“We view it as a positive sign from the state and a partnership move. That tells us the state is still willing to work with us,” said Matt Schnipke of the Warren County Port Authority.
The initiative to sell the state land began while John Kasich was governor and moved forward in 2016 as the state stopped farming lands around eight prisons. The Warren County land is some of more than 700 acres there formerly farmed by the state prison.
Without the new law, the deadline for sale of up to 12,500 acres of state land, later narrowed down to less than 7,000, would have passed at the end of September.
Credit: Lawrence Budd
Credit: Lawrence Budd
On Sept. 24, the Warren County Regional Planning Commission Executive Committee recommended approval of changes to the zoning of the 196 acres, which wraps around the racino property at the northeast corner of Union Road and Ohio 63, just east of Monroe.

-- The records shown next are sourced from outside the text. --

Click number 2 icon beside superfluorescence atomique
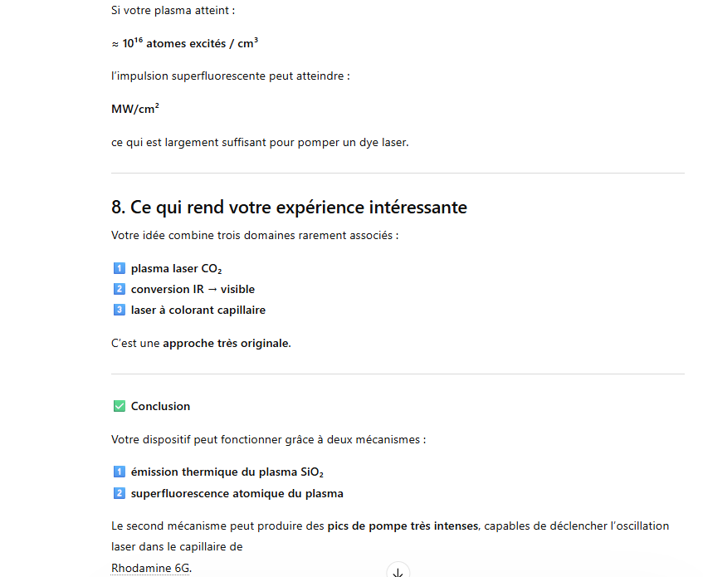This screenshot has width=703, height=577. click(x=118, y=494)
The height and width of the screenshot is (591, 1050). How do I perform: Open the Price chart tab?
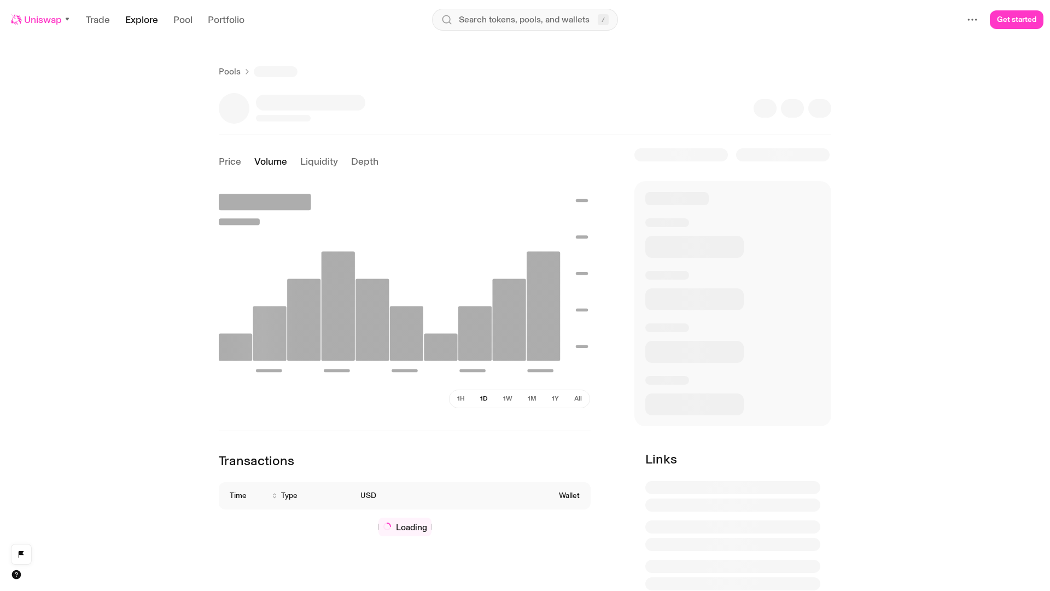point(230,161)
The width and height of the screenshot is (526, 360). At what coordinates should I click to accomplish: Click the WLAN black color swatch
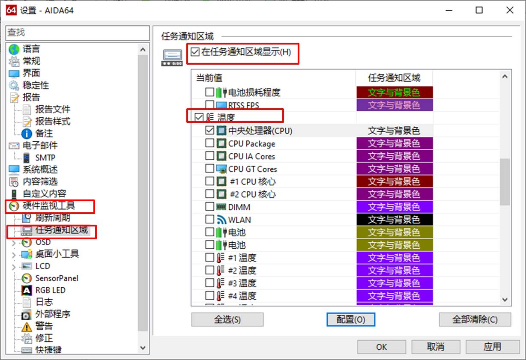click(394, 220)
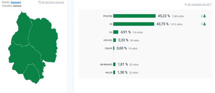215x93 pixels.
Task: Select the PPD/PSD 45,22 % result bar
Action: 134,16
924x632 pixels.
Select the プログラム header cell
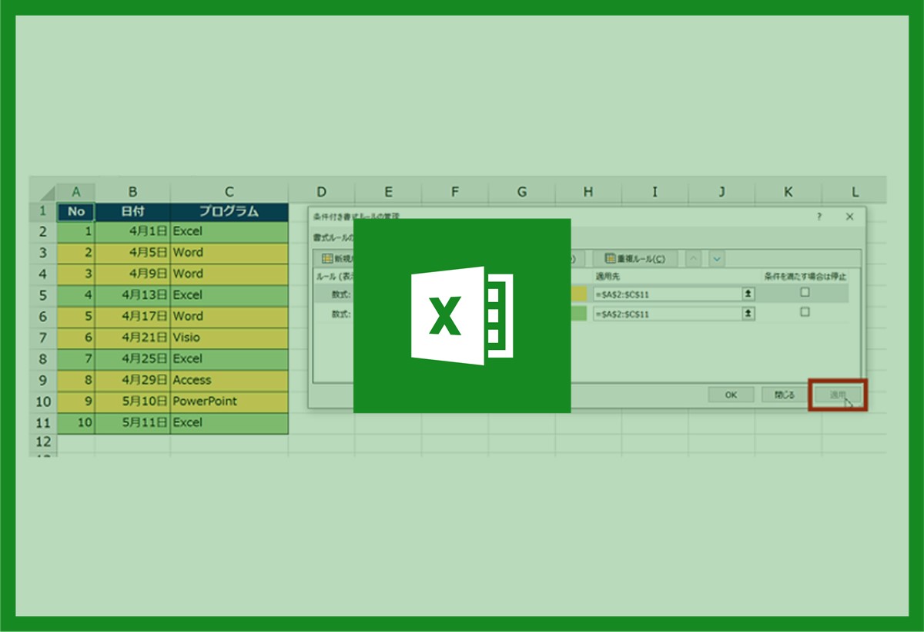(x=229, y=212)
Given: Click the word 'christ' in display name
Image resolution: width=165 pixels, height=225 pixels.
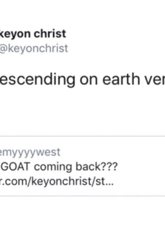Looking at the screenshot, I should [x=50, y=34].
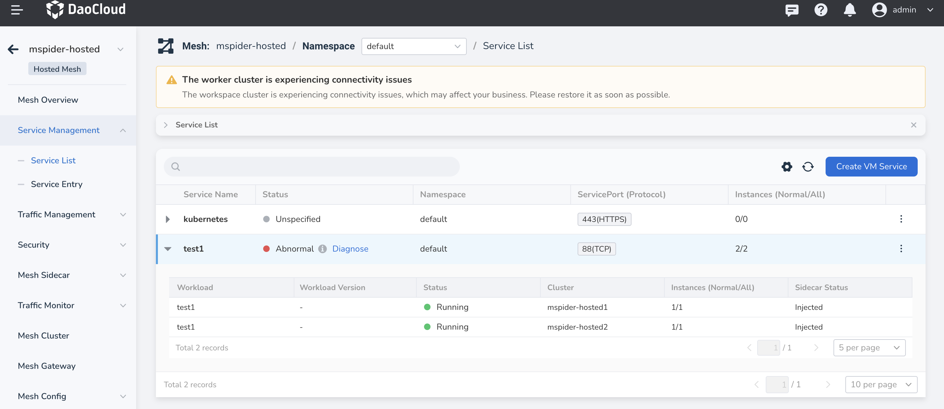
Task: Collapse the test1 service row
Action: (x=168, y=249)
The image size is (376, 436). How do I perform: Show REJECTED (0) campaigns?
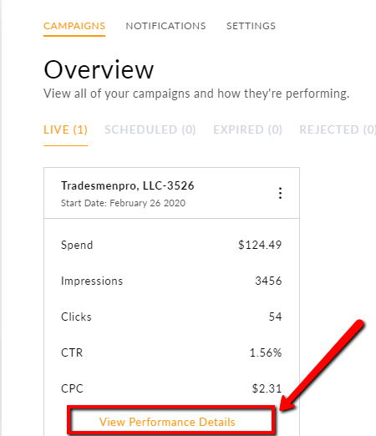[x=338, y=129]
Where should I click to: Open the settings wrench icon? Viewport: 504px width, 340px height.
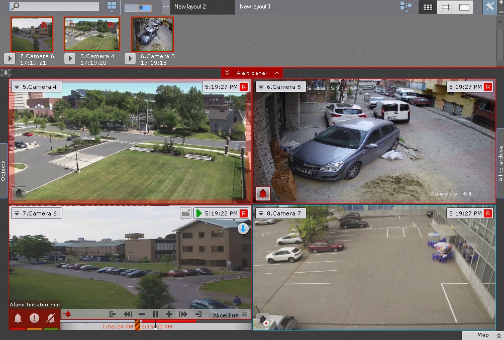coord(489,7)
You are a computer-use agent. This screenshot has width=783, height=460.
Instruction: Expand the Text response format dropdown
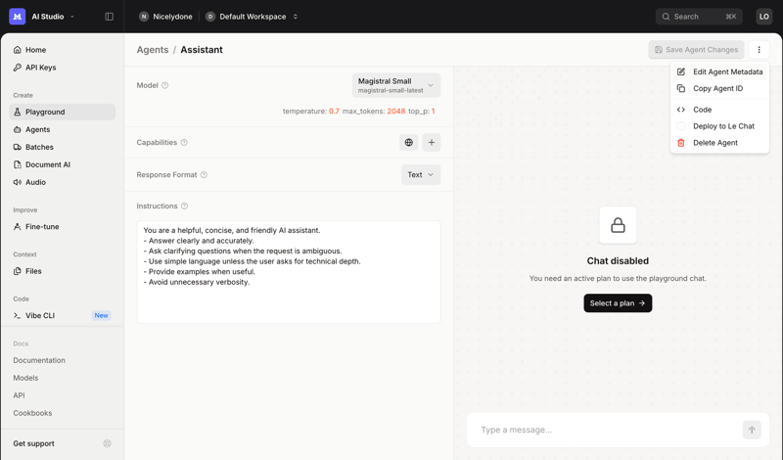421,175
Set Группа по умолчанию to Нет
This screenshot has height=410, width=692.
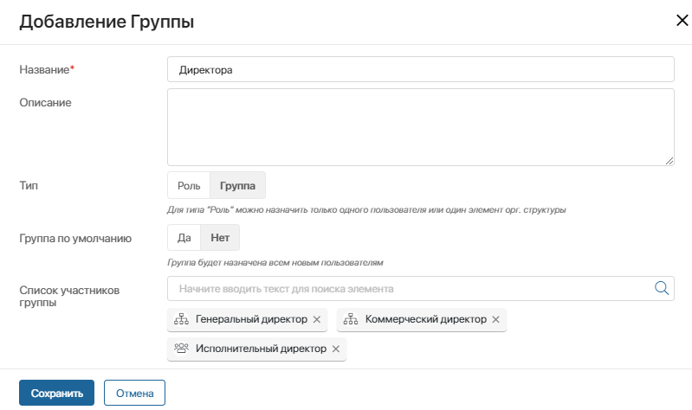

The land uses would be “similar to the industrial uses developed in the nearby Park North Industrial Park that has been developed with a variety of warehousing and fulfillment center uses,” according to a staff report.
Other potential uses would include entertainment and recreation, lodging, service, retail and professional office.
The sale would include an easement so prison officials could still get to the sewage treatment plant for the prisons. The deadline for sale is now June 30, 2021.
Other state land that was not included in the new law is available around the Warren County prisons and includes roughly 767 acres along Ohio 63, east of the I- 75 interchange, a Premium Outlets Mall and other retail development.
There are 558 acres north of Ohio 63, east of Union Road, and 209 acres south of Ohio 63, most on the southwest corner of Ohio 63′s intersection with Ohio 741, just west of Lebanon city limits, according to maps provided by the Ohio Department of Administrative Services.
It is also just west of 1,400 acres, including Otterbein SeniorLife’s main campus and the Union Village planned community.